To do: Copy each of the items below word for word.

Entries supplied:

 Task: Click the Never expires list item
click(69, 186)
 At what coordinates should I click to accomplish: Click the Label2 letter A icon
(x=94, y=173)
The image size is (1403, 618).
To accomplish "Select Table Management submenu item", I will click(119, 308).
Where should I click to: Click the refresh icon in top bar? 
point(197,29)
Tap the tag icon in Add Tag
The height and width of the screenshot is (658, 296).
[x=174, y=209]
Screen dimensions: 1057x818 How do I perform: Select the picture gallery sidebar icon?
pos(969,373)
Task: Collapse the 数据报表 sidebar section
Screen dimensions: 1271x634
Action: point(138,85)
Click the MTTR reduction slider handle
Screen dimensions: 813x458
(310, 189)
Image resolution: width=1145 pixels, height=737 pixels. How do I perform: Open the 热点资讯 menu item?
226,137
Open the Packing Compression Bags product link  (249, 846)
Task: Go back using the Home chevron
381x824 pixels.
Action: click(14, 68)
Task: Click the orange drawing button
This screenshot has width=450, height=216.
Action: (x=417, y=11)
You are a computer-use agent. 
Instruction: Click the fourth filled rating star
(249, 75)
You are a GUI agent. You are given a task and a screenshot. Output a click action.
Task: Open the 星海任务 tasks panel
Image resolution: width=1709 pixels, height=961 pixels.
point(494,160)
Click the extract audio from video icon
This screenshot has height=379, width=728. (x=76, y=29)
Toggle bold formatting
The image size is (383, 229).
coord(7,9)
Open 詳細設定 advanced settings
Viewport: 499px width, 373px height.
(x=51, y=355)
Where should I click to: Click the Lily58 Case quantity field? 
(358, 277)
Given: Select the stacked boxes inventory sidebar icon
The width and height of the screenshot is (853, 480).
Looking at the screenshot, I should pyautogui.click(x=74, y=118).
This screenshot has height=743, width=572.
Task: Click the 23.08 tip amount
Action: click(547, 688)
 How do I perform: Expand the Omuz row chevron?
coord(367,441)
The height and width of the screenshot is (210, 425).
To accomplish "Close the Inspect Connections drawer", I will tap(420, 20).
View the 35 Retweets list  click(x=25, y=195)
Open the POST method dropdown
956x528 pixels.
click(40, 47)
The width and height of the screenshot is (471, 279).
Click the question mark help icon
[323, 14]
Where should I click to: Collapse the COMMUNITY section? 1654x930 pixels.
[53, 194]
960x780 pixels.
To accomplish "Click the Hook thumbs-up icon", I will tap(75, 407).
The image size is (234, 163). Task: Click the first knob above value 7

Exercise result:
 Task: Click the Never expires list item
click(69, 186)
 At what coordinates should I click to accomplish: Click the Label2 letter A icon
(x=94, y=173)
The image size is (1403, 618).
To accomplish "Select Table Management submenu item", I will click(119, 308).
Where should I click to: Click the refresh icon in top bar? 
point(197,29)
Tap the tag icon in Add Tag
The height and width of the screenshot is (658, 296).
[x=174, y=209]
Screen dimensions: 1057x818 How do I perform: Select the picture gallery sidebar icon?
pos(969,373)
Task: Collapse the 数据报表 sidebar section
Screen dimensions: 1271x634
Action: point(138,85)
Click the MTTR reduction slider handle
Screen dimensions: 813x458
(310, 189)
Image resolution: width=1145 pixels, height=737 pixels. How do I perform: Open the 热点资讯 menu item?
226,137
Open the Packing Compression Bags product link  (249, 846)
Task: Go back using the Home chevron
381x824 pixels.
Action: click(14, 68)
Task: Click the orange drawing button
This screenshot has width=450, height=216.
Action: (x=417, y=11)
You are a computer-use agent. 
Instruction: Click the fourth filled rating star
(249, 75)
You are a GUI agent. You are given a task and a screenshot. Output a click action.
Task: Open the 星海任务 tasks panel
Image resolution: width=1709 pixels, height=961 pixels.
point(494,160)
Click the extract audio from video icon
This screenshot has height=379, width=728. (x=76, y=29)
Toggle bold formatting
The image size is (383, 229).
coord(7,9)
Open 詳細設定 advanced settings
Viewport: 499px width, 373px height.
(x=51, y=355)
Where should I click to: Click the Lily58 Case quantity field? 
(358, 277)
Given: Select the stacked boxes inventory sidebar icon
The width and height of the screenshot is (853, 480).
Looking at the screenshot, I should pyautogui.click(x=74, y=118).
This screenshot has height=743, width=572.
Task: Click the 23.08 tip amount
Action: click(547, 688)
 How do I perform: Expand the Omuz row chevron?
coord(367,441)
The height and width of the screenshot is (210, 425).
To accomplish "Close the Inspect Connections drawer", I will tap(420, 20).
View the 35 Retweets list  click(x=25, y=195)
Open the POST method dropdown
956x528 pixels.
click(40, 47)
The width and height of the screenshot is (471, 279).
Click the question mark help icon
[323, 14]
Where should I click to: Collapse the COMMUNITY section? 1654x930 pixels.
[53, 194]
960x780 pixels.
To accomplish "Click the Hook thumbs-up icon", I will tap(75, 407).
The image size is (234, 163). Task: Click the first knob above value 7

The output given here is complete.